Data-sharing willing stated in the publication:

Not reported
Risk of bias
Overall
The overall risk of bias reported in the table corresponds to the highest risk of bias for the outcomes assessed for the systematic review
Some concerns
General comment In addition to the published article, the trial registry and supplementary appendices were used in data extraction and assessment of risk of bias. Only graphical summaries of the protocol and statistical analysis plan were available. The study was terminated at the interim analysis stage due to increased mortality and adverse event rate observed in the high dose dexamethasone arm and therefore did not achieve the target sample size (n=42 of planned n=102). The primary outcome indicated in registry reflects the primary outcome reported in the paper.
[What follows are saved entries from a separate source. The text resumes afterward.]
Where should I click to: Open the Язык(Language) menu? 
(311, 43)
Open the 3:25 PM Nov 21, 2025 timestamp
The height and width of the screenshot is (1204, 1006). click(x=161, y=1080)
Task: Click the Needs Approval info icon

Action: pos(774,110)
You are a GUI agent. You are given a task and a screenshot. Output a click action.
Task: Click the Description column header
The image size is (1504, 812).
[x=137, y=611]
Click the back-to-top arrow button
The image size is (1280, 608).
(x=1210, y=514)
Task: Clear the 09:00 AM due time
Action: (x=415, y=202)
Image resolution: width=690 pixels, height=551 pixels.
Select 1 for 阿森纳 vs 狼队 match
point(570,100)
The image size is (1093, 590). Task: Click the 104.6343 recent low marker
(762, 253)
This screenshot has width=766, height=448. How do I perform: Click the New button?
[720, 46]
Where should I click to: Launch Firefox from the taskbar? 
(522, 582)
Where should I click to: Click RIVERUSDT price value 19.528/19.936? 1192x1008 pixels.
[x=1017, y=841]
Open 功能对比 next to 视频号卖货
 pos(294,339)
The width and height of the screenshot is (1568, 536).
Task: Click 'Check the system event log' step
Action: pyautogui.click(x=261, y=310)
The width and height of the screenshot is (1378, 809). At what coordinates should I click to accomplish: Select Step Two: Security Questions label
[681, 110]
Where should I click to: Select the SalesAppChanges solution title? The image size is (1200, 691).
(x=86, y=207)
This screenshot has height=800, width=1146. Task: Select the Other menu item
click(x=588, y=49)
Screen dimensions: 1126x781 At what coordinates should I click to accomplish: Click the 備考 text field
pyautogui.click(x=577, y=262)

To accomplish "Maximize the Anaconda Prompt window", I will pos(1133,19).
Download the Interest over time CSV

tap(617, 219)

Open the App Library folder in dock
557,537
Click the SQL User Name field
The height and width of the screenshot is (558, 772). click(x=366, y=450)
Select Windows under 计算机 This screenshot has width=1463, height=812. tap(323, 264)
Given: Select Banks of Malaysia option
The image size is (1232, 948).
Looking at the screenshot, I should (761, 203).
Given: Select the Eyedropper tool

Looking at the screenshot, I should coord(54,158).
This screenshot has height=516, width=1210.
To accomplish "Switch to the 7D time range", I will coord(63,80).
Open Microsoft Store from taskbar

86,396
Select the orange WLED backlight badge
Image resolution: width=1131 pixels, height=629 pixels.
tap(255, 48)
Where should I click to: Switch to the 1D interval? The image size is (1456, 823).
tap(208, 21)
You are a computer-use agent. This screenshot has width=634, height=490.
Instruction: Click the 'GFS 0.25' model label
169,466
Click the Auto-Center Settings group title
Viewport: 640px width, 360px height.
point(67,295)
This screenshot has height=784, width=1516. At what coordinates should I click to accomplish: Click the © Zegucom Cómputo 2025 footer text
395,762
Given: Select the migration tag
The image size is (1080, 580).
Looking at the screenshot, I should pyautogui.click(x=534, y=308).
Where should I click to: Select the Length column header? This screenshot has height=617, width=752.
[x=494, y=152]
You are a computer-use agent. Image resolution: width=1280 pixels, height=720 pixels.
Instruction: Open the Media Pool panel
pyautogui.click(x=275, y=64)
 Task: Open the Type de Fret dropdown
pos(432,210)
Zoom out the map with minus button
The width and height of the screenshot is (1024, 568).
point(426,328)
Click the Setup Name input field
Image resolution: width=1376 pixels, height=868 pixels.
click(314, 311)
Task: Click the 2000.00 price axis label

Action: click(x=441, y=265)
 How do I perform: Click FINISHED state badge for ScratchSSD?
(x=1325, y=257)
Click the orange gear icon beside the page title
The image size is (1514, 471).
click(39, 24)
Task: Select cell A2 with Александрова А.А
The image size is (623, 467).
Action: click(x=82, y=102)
There is no change from the trial registration in the intervention and control treatments.

Trial NCT04519385
Publication Rashad A, Scientific Reports (2021) (published paper)
Dates: 2020-03-01 to 2020-06-30
Funding: Not reported/unclear (Open access funding: Qatar National Library)
Conflict of interest: No

Methods
RCT
Blinding: Unblinded
Location : Single center / Egypt
Follow-up duration (days): 14
Inclusion criteria
  • Significant deterioration in respiratory clinical status with respiratory rate > 30 cycle/minute
  • Bilateral Chest computed tomography (CT) infiltration > 30%
  • PaO2/FiO2 ratio < 150 or saturation < 90 on > 6 L/min
  • Two positive laboratory tests of the following: (CRP > 10 g/L, lymphocytes < 600 /mm3, D-dimer > 500 ng/mL , ferritin > 500 ng/mL)
Exclusion criteria
  • Pediatric patients < 18 years old
  • active bacterial or fungal infection
  • patients on chemotherapy
  • patients with interstitial lung disease
  • patients who were not requiring supplemental oxygen
Interventions
Treatment
Tocilizumab
4 mg/kg IV once daily for two days
Control
Dexamethasone
Initial dose: 4 mg/kg IV once daily for 3 days, Maintenance dose: 8 mg once daily for ten days

Participants
Randomized
participants :
Tocilizumab=74
Dexamethasone=75
Characteristics of participants
N= 149
Mean age : NR
62 males
Severity : Mild: n=0 / Moderate: n=0 / Severe: n=70 Critical: n=39
Primary outcome
In the register
Proportion of participants with Overall Survival at 14 days
In the report
Time to failure, defined as death, within 14 days from ICU admission
Documents
avalaible

Protocol

NR

Statistical plan

NR

Data-sharing willing stated in the publication:

Yes
Risk of bias
Overall
The overall risk of bias reported in the table corresponds to the highest risk of bias for the outcomes assessed for the systematic review
High
General comment In addition to the published article, the retrospective study registry was used in data extraction and risk of bias assessment. Neither protocol nor statistical analysis plan was available. Blinding is unclear: the report states that “Patients, investigators, and health-care providers were not masked to study drug assignment”; despite being retrospectively registered, the trial is described as single-blind in the registry, with participants and outcome assessor blinded. Described in the report as taking place “in the ICU of ESNA hospital, the first COVID-19 quarantine hospital in Egypt”; yet randomization described as being “stratified by site”. The secondary outcome included in the registry (Fio2/Pao2, Time Frame: 2 days) is not reported as an outcome, but rather considered as a predictor for survival. The study excluded all deaths within the first 3 days (38% vs. 16% of participants in the two groups) from mortality analyses and was consequently assessed as high risk of bias.